> PROBLEM
Return, exactly as written, all lines from the line containing "Click the target icon inside the Goals button" to the end of the entries below, with both ends included.

*** Opening of DATA FOR ANALYSIS ***

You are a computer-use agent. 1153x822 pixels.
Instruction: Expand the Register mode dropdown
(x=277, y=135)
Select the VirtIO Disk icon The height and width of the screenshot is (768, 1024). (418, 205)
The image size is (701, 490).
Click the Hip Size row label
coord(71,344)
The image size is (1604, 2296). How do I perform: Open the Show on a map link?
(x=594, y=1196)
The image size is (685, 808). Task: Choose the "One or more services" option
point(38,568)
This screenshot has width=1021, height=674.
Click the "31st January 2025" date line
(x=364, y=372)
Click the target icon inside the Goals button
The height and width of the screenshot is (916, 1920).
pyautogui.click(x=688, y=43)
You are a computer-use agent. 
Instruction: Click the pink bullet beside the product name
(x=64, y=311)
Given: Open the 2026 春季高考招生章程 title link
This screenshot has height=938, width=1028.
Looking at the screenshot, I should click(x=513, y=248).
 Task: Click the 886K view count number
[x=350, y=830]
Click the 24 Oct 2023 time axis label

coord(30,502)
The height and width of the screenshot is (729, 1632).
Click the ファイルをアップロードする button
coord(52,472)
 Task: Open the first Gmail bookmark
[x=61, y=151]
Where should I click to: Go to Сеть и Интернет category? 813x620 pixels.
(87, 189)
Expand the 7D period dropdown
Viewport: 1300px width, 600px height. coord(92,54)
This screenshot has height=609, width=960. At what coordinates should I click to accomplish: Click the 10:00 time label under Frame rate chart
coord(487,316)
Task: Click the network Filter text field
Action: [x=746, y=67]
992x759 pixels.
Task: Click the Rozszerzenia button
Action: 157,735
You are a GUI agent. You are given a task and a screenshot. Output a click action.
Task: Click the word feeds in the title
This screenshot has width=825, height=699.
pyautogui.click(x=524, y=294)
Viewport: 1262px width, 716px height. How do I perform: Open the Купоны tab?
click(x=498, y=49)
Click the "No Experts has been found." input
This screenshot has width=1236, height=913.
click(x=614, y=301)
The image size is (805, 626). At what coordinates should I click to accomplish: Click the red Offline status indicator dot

*** Close of DATA FOR ANALYSIS ***

> WRITTEN ANSWER
Click the target icon inside the Goals button
The height and width of the screenshot is (916, 1920).
pyautogui.click(x=688, y=43)
You are a computer-use agent. 
Instruction: Click the pink bullet beside the product name
(x=64, y=311)
Given: Open the 2026 春季高考招生章程 title link
This screenshot has height=938, width=1028.
Looking at the screenshot, I should click(x=513, y=248).
 Task: Click the 886K view count number
[x=350, y=830]
Click the 24 Oct 2023 time axis label

coord(30,502)
The height and width of the screenshot is (729, 1632).
Click the ファイルをアップロードする button
coord(52,472)
 Task: Open the first Gmail bookmark
[x=61, y=151]
Where should I click to: Go to Сеть и Интернет category? 813x620 pixels.
(87, 189)
Expand the 7D period dropdown
Viewport: 1300px width, 600px height. coord(92,54)
This screenshot has height=609, width=960. At what coordinates should I click to accomplish: Click the 10:00 time label under Frame rate chart
coord(487,316)
Task: Click the network Filter text field
Action: [x=746, y=67]
992x759 pixels.
Task: Click the Rozszerzenia button
Action: 157,735
You are a GUI agent. You are given a task and a screenshot. Output a click action.
Task: Click the word feeds in the title
This screenshot has width=825, height=699.
pyautogui.click(x=524, y=294)
Viewport: 1262px width, 716px height. How do I perform: Open the Купоны tab?
click(x=498, y=49)
Click the "No Experts has been found." input
This screenshot has width=1236, height=913.
click(x=614, y=301)
The image size is (805, 626). At what coordinates should I click to accomplish: Click the red Offline status indicator dot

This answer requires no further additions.